Entries from February 2009 ↓

DVD Labeling

We have quite a collection of CDs and DVDs. Every since they became affordable we have been using them in place of floppy disks for storing data, audio, and video. They work for backing up small hard drives too.

When you have more than one disk you need to identify it. Label it.

There are several methods of labeling that provide professional results. Perhaps the most professional is the Lightscribe system. This takes a specially equipped CD/DVD writer and uses its laser to ‘write’ to the flip side of the CD/DVD leaving a visible etching identifying the disk. This takes a special drive and (I believe) special disks. Costs money. Not sure how much but if you do as many disks as we do, even a dime would have a significant effect.
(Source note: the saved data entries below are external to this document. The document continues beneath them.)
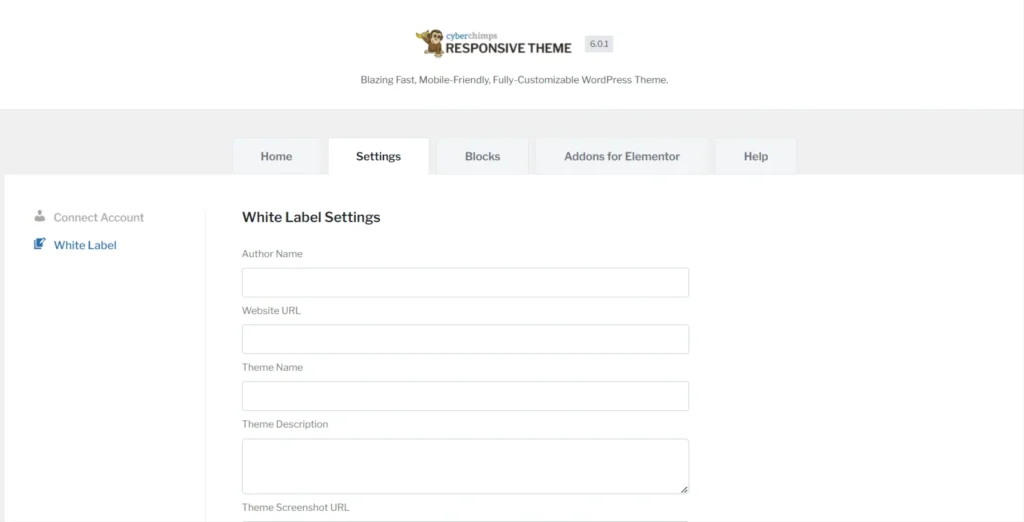This screenshot has height=522, width=1024.
Task: Focus the Author Name input field
Action: pos(465,283)
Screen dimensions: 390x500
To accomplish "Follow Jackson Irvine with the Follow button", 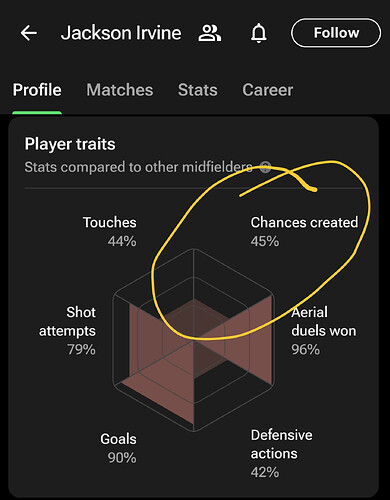I will coord(336,33).
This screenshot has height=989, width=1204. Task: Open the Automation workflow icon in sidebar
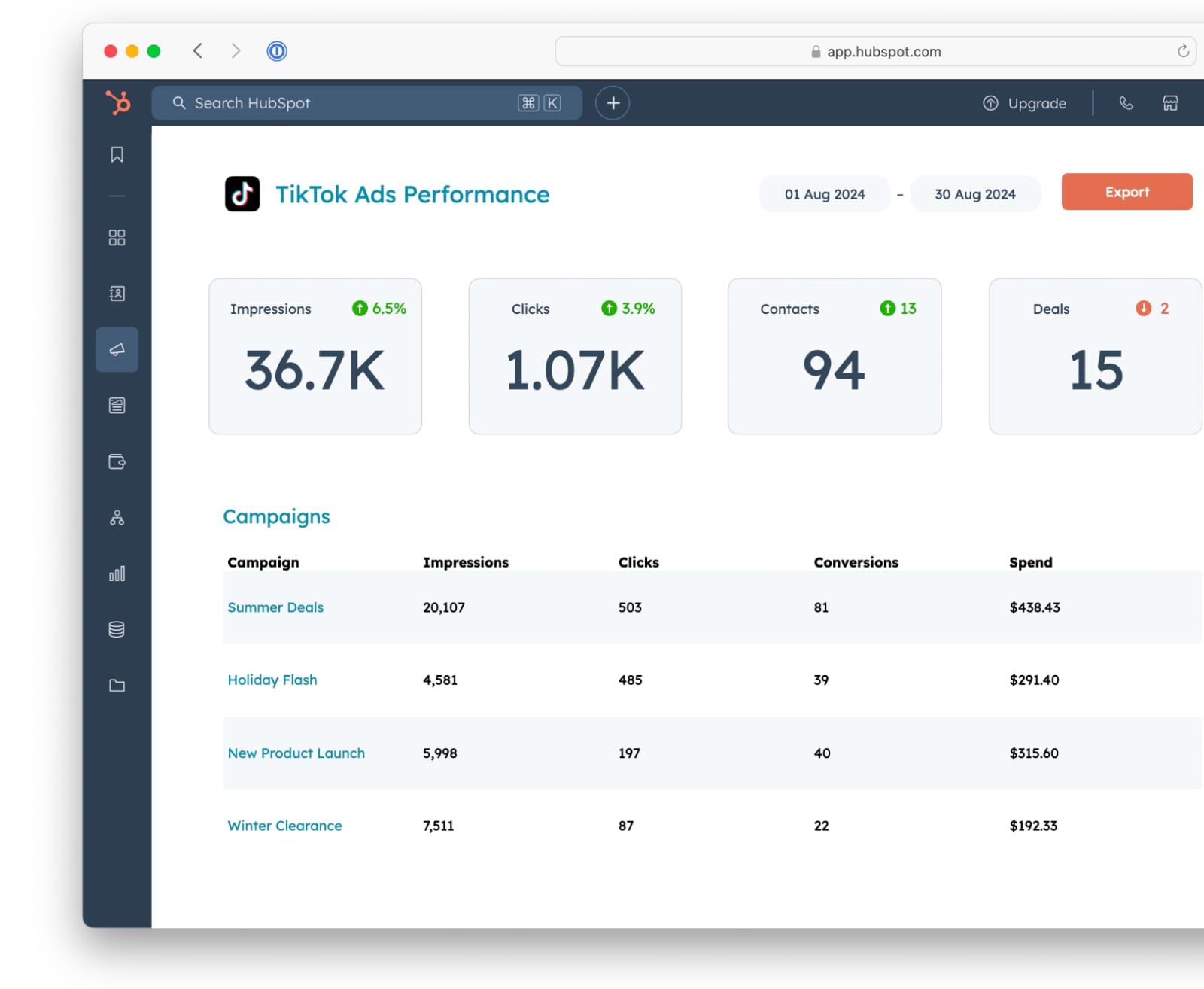point(117,518)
A second way to identify is to use stick-on labels. First you print the label on an inkjet (most economical) or laser printer then you apply the label to the disk using a fixture to align the disk with the label. Works fine but has some limitations. CDs are not effected by paper labels, but DVDs can be damaged by paper labels. Evidently the higher density of data on a DVD combined with the higher temperatures inside DVD drives tends to play havoc with adhesives and paper that has a different coefficient of expansion with heat than the disk. In other words, you have to use special vinyl labels on DVD disks. Special meaning expensive.
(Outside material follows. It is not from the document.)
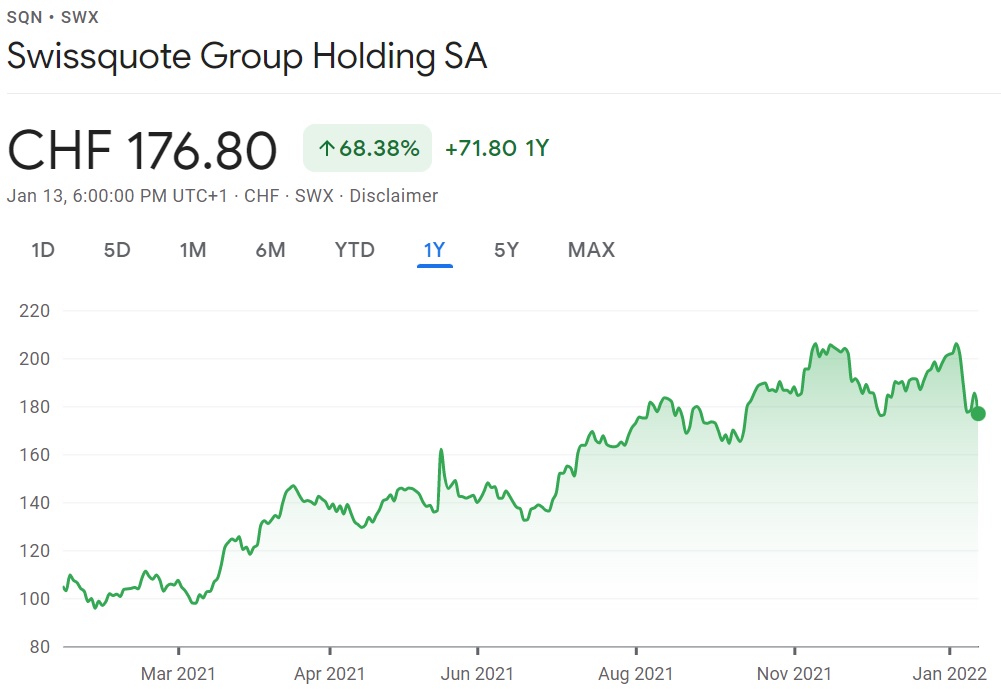
Task: Click the +71.80 1Y change label
Action: [x=497, y=149]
After you put all that together, buy all the supplies (about 20 bucks for 50 labels, 50 bucks for inkjet cartridges), design the labels, then finally print and apply them to the disk, you are looking at a significant amount of investment in time and money.

You ask yourself, ‘is this trip really necessary?’ The answer is NO.
Save your money and time. Invest in a two dollar laundry marker, a sharpie works well, and learn penmanship.
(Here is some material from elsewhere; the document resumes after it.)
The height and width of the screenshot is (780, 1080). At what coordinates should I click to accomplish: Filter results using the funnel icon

Fancy labels are marketing tools. As long as you are not trying to sell your disks, you don’t need fancy labels, just legible identification.

Cheap Computers

I just found a 10 bay computer case with 480 watt power supply for around $30. Last week I bought a pentium 4 MB with IDE and SATA and USB for $40. PC-3200 memory for the MB is going cost around $30 for a 1gig stick. Probably want a DVD drive that reads AND writes. That is another $20. Keyboard at $10 and mouse at $5. Oh, and a harddrive at about $50.

MB has on board video, sound, nic, usb, sata, and ide. So that is it, a basic computer for….lets see…30+40+30+20+10+5+50..= $185 total.

Or you can buy a basic X-Box for close to the same price.

Oops, I forgot the CPU. Wonder what a 1.8gig pentium 4 sells for?

Ah-ha, Intel Pentium 4 at 2 gig, refurbished, sells for $11.50 bringing our total to $196.50.

That is less than I paid for two 8k memory boards for my S-100 CPM system in 1980!!

Of course before we put our money down we might want to see what ‘refurbished’ means. We might also want to consider the cost of a monitor. Hard to tell what is going on without a display. If we are willing to settle for a CRT based monitor we might get one for free. Anyone for dumpster diving?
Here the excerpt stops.